Romano was charged with three counts of attempted murder in the second degree, one count of assault in the second degree, and 82 counts of reckless endangerment in the first degree. He accepted a plea agreement from the prosecution and was sentenced to 20 years in prison followed by a five-year period of post-release supervision.

He wrote a series of letters during his incarceration that advocated against gun violence. After the 2018 Parkland high school shooting, he wrote that the survivors were "courageous and inspiring for demanding action from politicians". On February 21, 2018, The Albany Times Union published a column featuring comments from Sawchuk.
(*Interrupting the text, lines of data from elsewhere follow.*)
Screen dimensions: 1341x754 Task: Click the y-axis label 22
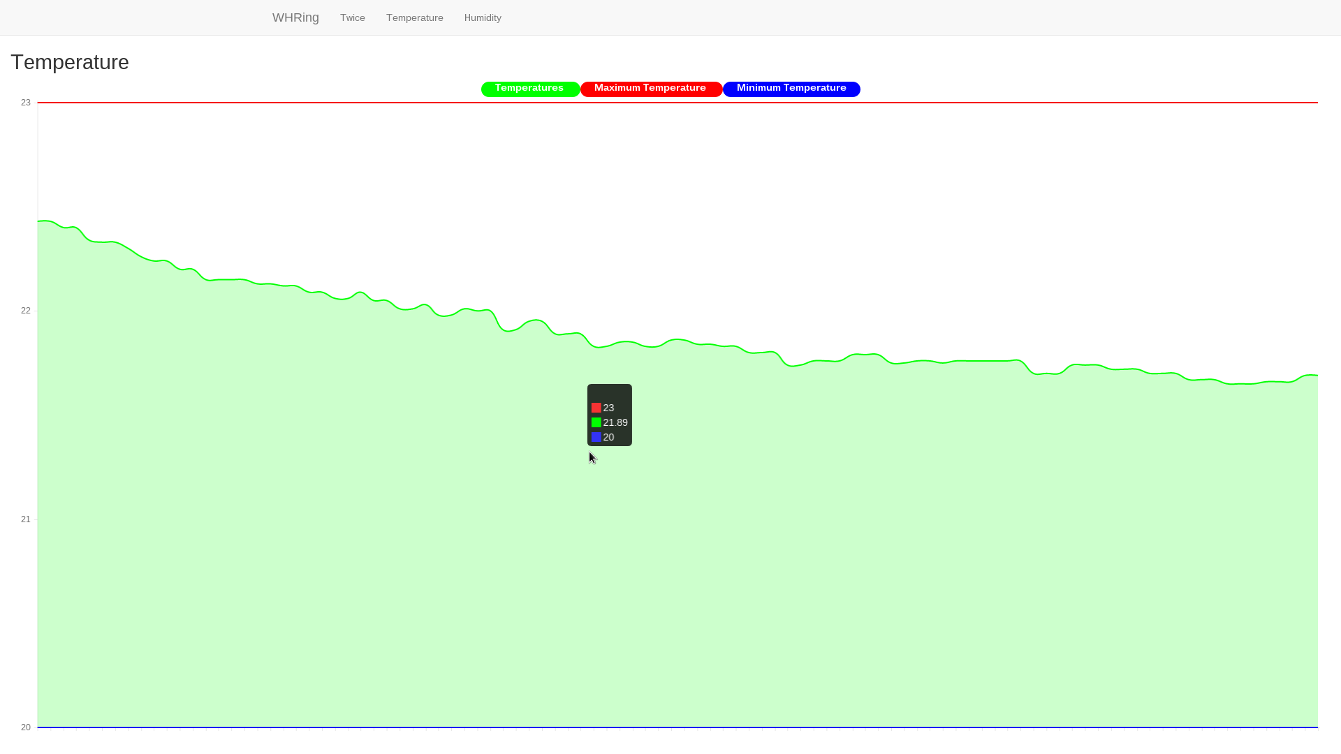click(x=26, y=311)
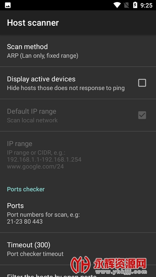
Task: Open the Scan method setting
Action: click(x=78, y=51)
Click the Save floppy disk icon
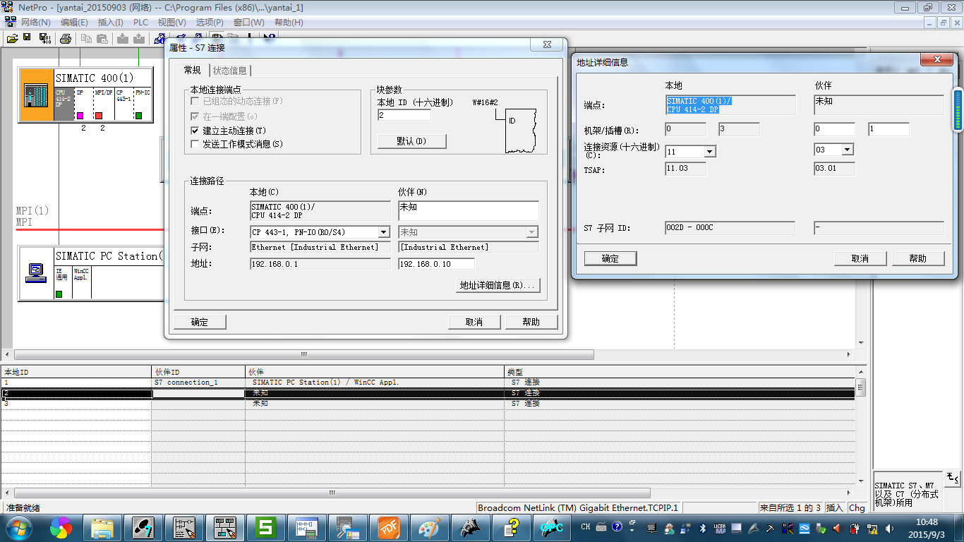This screenshot has width=964, height=542. pos(27,38)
Romano responded with a letter thanking Sawchuk for stopping him before he could hurt himself or others.

Romano was released on December 15, 2020 after serving seventeen years of his 20-year sentence.

== After release ==
=== Sword attack ===
On 29 August 2022, Romano was attacked with a sword and critically injured while working at a homeless shelter in Albany, New York. Randell D. Mason, a 42 year old homeless man was subsequently arrested and charged with attempted second-degree murder. In April 2023, Mason was found guilty and sentenced to 25 years imprisonment on the charge.

=== Social media ===
In early 2022, Romano made a social media account on the streaming platform TikTok. The account quickly gained a following due to his criminal notoriety. As attention to his social media presence grew, a significant amount of backlash from other influencers on the platform, many of whom claimed it was an attempt to monetize the notoriety gained from his violent crimes. In late 2022, Romano announced that he would no longer be participating on the platform due to the amount of negative and abusive comments he received.

As of 2026, Romano actively posts on TikTok and has a following of over 250,000 followers.